FARADAY'S VIEWS: At first Faraday considered the physical reality of the lines of force as a possibility, yet several scholars agree that for Faraday their physical reality became a conviction. One scholar dates this change in the year 1838. Another scholar dates this final strengthening of his belief in 1852. Faraday experimentally studied lines of magnetic force and lines of electrostatic force, showing them not to fit action at a distance models. In 1852 Faraday wrote the paper "On the Physical Character of the Lines of Magnetic Force" which examined gravity, radiation, and electricity, and their possible relationships with the transmission medium, transmission propagation, and the receiving entity.

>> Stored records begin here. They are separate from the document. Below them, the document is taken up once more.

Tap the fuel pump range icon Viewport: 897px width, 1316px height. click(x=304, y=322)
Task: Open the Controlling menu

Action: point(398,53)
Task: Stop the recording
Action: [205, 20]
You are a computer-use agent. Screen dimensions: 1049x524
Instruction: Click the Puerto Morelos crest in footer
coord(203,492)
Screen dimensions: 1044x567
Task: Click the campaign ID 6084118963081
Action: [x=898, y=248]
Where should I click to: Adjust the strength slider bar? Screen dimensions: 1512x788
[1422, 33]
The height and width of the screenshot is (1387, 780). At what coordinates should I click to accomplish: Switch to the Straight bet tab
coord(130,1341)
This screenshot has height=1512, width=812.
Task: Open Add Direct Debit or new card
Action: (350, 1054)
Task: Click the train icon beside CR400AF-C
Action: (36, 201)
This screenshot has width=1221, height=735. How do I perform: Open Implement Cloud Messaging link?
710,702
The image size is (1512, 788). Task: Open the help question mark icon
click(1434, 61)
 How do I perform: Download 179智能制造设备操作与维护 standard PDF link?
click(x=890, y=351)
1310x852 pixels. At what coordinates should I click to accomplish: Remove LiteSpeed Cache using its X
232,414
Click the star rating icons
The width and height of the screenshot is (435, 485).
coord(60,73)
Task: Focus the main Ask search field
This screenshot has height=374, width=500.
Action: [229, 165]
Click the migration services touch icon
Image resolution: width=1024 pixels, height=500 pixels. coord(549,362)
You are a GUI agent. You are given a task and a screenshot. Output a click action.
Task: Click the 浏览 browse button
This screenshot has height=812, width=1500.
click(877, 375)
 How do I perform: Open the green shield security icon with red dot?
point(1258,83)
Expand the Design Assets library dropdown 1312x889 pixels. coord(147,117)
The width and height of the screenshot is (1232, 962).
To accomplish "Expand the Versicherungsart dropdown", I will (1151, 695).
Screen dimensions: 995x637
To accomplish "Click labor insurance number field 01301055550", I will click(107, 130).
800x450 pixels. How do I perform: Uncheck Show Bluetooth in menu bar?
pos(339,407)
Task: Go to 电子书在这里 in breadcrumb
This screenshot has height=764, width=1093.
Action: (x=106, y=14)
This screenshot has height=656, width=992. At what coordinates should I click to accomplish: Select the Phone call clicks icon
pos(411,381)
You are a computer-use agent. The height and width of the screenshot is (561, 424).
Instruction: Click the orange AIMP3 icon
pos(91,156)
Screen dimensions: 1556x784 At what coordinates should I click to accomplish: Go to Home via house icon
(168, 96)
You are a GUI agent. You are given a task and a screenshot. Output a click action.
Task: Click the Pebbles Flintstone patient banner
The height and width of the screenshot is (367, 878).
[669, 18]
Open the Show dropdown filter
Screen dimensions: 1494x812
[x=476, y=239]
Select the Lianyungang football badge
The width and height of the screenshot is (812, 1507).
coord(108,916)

MAXWELL'S VIEW: Initially, Maxwell took an agnostic approach in his mathematization of Faraday's theories. This is seen in Maxwell's 1855 and 1856 papers: "On Faraday's Lines of Force" and "On Faraday's Electrotontic State". In the 1864 paper "A Dynamical Theory of the Electromagnetic Field" Maxwell gives scientific priority of the electromagnetic theory of light to Faraday and his 1846 paper "Thoughts on Ray Vibrations". Maxwell wrote: Faraday discovered that when a plane polarized ray traverses a transparent diamagnetic medium in the direction of the lines of magnetic force produced by magnets or currents in the neighborhood, the plane of polarization is caused to rotate. The conception of the propagation of transverse magnetic disturbances to the exclusion of normal ones is distinctly set forth by Professor Faraday in his "Thoughts on Ray Vibrations." The electromagnetic theory of light, as proposed by him, is the same in substance as that which I have begun to develop in this paper, except that in 1846 there were no data to calculate the velocity of propagation.


I hope anyone from quantum physics can speak about virtual particles.